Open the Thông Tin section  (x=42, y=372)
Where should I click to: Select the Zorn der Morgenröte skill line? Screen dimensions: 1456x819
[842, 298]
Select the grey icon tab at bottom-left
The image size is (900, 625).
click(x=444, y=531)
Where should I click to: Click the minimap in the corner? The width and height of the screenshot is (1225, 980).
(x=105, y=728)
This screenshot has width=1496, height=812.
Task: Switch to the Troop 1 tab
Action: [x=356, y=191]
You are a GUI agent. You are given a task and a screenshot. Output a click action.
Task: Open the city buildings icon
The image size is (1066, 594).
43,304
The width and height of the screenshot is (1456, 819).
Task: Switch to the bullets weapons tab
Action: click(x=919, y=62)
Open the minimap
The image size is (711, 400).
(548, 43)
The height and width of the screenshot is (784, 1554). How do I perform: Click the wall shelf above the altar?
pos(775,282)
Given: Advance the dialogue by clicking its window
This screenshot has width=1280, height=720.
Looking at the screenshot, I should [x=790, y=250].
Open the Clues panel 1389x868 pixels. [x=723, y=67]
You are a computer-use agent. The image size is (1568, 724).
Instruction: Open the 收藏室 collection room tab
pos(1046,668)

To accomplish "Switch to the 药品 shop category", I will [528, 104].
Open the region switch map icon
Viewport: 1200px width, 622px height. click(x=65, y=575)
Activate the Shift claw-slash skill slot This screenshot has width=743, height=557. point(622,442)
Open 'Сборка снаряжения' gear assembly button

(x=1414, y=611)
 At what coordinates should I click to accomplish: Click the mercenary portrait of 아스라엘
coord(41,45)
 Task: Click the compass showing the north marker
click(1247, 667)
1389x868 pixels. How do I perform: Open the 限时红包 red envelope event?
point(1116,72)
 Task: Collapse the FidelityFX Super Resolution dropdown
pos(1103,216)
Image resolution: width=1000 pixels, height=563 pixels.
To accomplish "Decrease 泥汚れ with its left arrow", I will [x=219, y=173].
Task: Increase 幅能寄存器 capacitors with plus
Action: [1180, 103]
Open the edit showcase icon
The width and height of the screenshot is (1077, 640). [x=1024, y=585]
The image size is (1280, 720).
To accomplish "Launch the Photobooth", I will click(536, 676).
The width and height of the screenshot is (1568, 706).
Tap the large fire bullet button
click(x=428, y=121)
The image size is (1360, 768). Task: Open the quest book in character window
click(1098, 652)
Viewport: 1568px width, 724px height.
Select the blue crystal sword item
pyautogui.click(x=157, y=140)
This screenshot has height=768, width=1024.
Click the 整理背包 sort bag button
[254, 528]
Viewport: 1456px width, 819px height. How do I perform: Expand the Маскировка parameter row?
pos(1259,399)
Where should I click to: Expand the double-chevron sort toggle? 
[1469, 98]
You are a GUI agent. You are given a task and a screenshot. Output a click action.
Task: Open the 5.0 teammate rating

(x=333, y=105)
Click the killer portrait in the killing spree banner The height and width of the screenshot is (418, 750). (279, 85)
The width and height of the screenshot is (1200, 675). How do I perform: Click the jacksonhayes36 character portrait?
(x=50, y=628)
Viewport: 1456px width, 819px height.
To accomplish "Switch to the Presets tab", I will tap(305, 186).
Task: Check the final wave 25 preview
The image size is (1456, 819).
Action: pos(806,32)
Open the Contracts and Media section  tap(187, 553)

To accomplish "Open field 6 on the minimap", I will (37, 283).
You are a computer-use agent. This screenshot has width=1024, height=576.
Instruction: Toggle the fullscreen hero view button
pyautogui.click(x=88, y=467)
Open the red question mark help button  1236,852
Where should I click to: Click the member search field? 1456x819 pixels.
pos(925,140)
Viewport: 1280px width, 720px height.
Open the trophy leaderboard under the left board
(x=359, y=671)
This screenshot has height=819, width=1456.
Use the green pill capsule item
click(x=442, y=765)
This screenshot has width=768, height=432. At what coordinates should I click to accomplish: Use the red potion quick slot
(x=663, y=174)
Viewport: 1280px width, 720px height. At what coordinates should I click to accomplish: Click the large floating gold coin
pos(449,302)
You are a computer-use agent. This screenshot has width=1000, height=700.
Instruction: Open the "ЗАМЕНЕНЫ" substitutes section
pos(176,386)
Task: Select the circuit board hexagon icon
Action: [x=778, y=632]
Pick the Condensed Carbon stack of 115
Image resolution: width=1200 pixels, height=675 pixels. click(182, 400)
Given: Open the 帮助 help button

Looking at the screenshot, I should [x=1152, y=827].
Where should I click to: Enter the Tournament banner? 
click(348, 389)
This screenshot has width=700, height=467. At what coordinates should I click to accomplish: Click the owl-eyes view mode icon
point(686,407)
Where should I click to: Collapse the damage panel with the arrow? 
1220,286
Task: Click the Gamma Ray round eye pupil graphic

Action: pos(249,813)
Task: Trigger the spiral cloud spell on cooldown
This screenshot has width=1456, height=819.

═══

- DESCRIPTION OF THE TASK:
Duplicate the data above, everything from the line containing "has width=1024, height=576." down to the line containing "Action: [x=778, y=632]", both included.

- RESULT:
You are a computer-use agent. This screenshot has width=1024, height=576.
Instruction: Toggle the fullscreen hero view button
pyautogui.click(x=88, y=467)
Open the red question mark help button  1236,852
Where should I click to: Click the member search field? 1456x819 pixels.
pos(925,140)
Viewport: 1280px width, 720px height.
Open the trophy leaderboard under the left board
(x=359, y=671)
This screenshot has height=819, width=1456.
Use the green pill capsule item
click(x=442, y=765)
This screenshot has width=768, height=432. At what coordinates should I click to accomplish: Use the red potion quick slot
(x=663, y=174)
Viewport: 1280px width, 720px height. At what coordinates should I click to accomplish: Click the large floating gold coin
pos(449,302)
You are a computer-use agent. This screenshot has width=1000, height=700.
Instruction: Open the "ЗАМЕНЕНЫ" substitutes section
pos(176,386)
Task: Select the circuit board hexagon icon
Action: [x=778, y=632]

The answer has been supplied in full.